If improving diagnostic performance is important, ensuring treatment adherence and linkage to care in this population is an urgent need. In a highly transmissible disease such as TB, a lost-to-follow-up rate above 40% is unacceptable. The arrival of new, ultra-short regimens for TB treatment is encouraging, but ending global TB epidemics will require a specific effort in adolescents, with the design of targeted interventions and the development of multidiscipline units, including cultural and probably also peer support and all the innovative technologies available. Facilitating same day treatment initiation, a strategy that has demonstrated success in HIV treatment, should also be considered. In this study, 21% of patients had not even started treatment. Combined pills are important to increase adherence among adolescents, but are usually more expensive and supply shortages are not uncommon. The fact that all minors included in this study were, at least initially, in the institutional protection system is especially worrisome. A less hostile environment, specific training to overcome cultural barriers, together with translators and cultural mediators, need to be part of the attending teams, to ensure that all barriers are addressed. Although the high rate of patients diagnosed with parasitosis that never started treatment may be related to the complexity of acquiring certain antiparasitic drugs not available in Spain (accessible only via the pharmacy at the Ministry of Health), this is not the case for tuberculostatic drugs.

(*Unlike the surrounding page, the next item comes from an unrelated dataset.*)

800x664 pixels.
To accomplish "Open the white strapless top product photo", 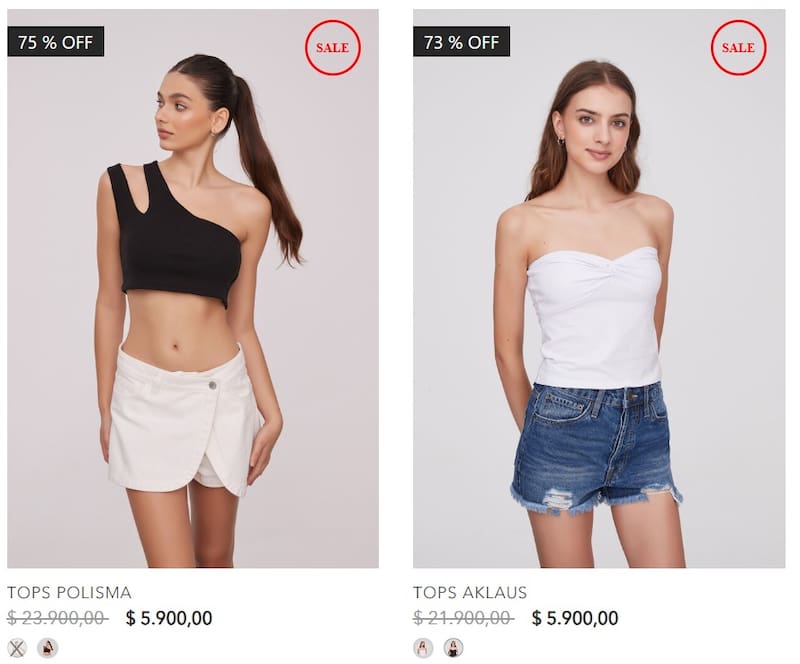I will pyautogui.click(x=599, y=288).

Our study has several limitations. The characteristics of our unit and references for tropical pediatric diseases limit our ability to generalize results, as many patients are referred because of symptoms and/or abnormal findings during health examinations at primary care or asylum seekers’ centers, including a positive PPD. This fact explains the higher prevalence of LTBI found compared to other studies [1,2,3], and may have influenced the prevalence of certain parasitosis, as some patients were referred because of unexplained eosinophilia. The retrospective design impairs us from tailoring the study protocol, which did not contemplate the screening of other infections such us sexually transmitted diseases. With limited education and skills, unaccompanied children are extremely vulnerable socioeconomically, frequently exposing themselves to sexual and reproductive health risks [29]. However, the evidence is surprisingly scarce, and there is controversy regarding the need for STD screening in this population. Further studies will be needed to answer these questions.